北海道では寿都(すっつ)町に続き、神恵内(かもえない)村でも、「核のごみ」最終処分場への調査に応じようとの動きが表面化しました。一方で、寿都町では反対を求める新たな住民団体がつくられ、神恵内村議会では住民の意見を聞く必要があると請願は継続審議になりました。
 初めから「トイレなきマンション」といわれ続けてきた原発。その後始末を、人口減少と財政難に苦しむ地方自治体に手をあげさせるやり方への批判も聞いてきました。

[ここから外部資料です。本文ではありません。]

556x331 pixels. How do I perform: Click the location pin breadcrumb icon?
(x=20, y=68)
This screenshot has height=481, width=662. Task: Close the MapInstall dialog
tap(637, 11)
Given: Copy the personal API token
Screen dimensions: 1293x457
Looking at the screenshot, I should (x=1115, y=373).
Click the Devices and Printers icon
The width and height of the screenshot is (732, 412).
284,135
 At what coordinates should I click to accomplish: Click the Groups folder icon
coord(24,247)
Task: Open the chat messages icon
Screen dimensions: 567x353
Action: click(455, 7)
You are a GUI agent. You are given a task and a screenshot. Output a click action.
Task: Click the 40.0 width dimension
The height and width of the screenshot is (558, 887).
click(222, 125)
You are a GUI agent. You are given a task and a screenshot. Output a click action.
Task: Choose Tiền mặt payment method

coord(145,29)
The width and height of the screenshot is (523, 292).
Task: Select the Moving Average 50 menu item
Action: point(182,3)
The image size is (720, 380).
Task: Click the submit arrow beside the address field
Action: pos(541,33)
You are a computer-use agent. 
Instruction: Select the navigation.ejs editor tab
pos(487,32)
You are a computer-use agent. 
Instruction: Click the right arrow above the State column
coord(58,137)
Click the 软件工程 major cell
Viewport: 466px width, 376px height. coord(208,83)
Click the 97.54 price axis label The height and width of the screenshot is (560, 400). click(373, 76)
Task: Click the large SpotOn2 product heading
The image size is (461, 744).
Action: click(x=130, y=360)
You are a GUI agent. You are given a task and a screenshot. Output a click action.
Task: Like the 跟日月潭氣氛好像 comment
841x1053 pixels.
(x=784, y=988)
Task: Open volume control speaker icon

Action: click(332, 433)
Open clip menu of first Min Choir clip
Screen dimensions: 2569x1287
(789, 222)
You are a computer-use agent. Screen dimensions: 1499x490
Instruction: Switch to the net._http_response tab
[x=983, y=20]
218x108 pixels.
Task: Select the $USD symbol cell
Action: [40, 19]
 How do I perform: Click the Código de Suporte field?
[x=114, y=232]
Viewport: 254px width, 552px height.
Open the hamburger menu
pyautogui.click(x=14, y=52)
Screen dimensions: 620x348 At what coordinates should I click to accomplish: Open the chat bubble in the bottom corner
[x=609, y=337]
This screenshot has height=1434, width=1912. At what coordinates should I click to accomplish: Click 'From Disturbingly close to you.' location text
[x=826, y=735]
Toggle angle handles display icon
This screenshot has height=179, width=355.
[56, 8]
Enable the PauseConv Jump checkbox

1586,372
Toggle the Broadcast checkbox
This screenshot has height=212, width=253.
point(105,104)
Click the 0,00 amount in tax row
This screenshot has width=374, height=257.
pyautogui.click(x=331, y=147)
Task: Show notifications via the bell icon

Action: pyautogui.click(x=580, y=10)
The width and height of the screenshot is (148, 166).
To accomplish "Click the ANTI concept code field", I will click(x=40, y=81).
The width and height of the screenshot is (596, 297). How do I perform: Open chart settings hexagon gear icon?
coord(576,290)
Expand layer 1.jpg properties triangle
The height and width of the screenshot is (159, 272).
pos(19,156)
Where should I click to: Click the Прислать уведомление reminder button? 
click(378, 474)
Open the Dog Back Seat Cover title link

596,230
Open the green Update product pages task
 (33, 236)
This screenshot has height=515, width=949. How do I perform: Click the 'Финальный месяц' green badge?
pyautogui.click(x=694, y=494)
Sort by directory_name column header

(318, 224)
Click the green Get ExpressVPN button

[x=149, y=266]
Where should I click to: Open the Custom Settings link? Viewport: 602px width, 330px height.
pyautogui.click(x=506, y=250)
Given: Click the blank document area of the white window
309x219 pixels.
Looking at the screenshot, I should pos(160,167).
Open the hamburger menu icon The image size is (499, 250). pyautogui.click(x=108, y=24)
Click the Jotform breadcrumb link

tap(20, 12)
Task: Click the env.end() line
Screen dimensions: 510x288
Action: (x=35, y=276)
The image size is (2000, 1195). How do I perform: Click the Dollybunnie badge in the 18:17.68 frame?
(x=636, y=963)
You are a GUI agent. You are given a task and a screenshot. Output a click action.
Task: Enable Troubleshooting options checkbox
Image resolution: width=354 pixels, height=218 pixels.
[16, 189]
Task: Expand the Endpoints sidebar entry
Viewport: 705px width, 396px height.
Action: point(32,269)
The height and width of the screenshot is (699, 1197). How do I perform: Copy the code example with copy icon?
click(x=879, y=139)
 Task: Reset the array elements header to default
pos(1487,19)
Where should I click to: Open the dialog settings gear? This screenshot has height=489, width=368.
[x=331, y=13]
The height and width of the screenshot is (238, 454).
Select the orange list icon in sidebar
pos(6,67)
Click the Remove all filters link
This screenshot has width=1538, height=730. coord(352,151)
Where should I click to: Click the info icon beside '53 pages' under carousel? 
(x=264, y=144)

そこまでして原発を推進するより、国としてやることがあるのではないのか。
 先週、北竜町の農事組合法人「ほのか」を紙智子参院議員と訪れました。人口減少と農業者の高齢化が進むなか、地域で協業化を進めようと決意したものの、経営状況や耕作規模が違う農家同士の話し合いは難航します。それでも「地域に人と土地を残したい」との思いが上回り、今は若い後継者や、経営に女性がしっかり参画し、地域社会全体が活性化しています。
 壁を見ると、「ここには何もないが、自然だけはある」で始まる言葉。苦しみも楽しさも分かちあってきた農家のみなさんの歩みの重さに感動しました。懇談中は終始、笑顔が絶えませんでした。農産物の販売価格や生産費の一覧も法人にかかわる全員に示していると言います。
 地域を主役に、未来を支える国であってこそ。いつ解散・総選挙があろうとも、胸に刻んで訴えたい。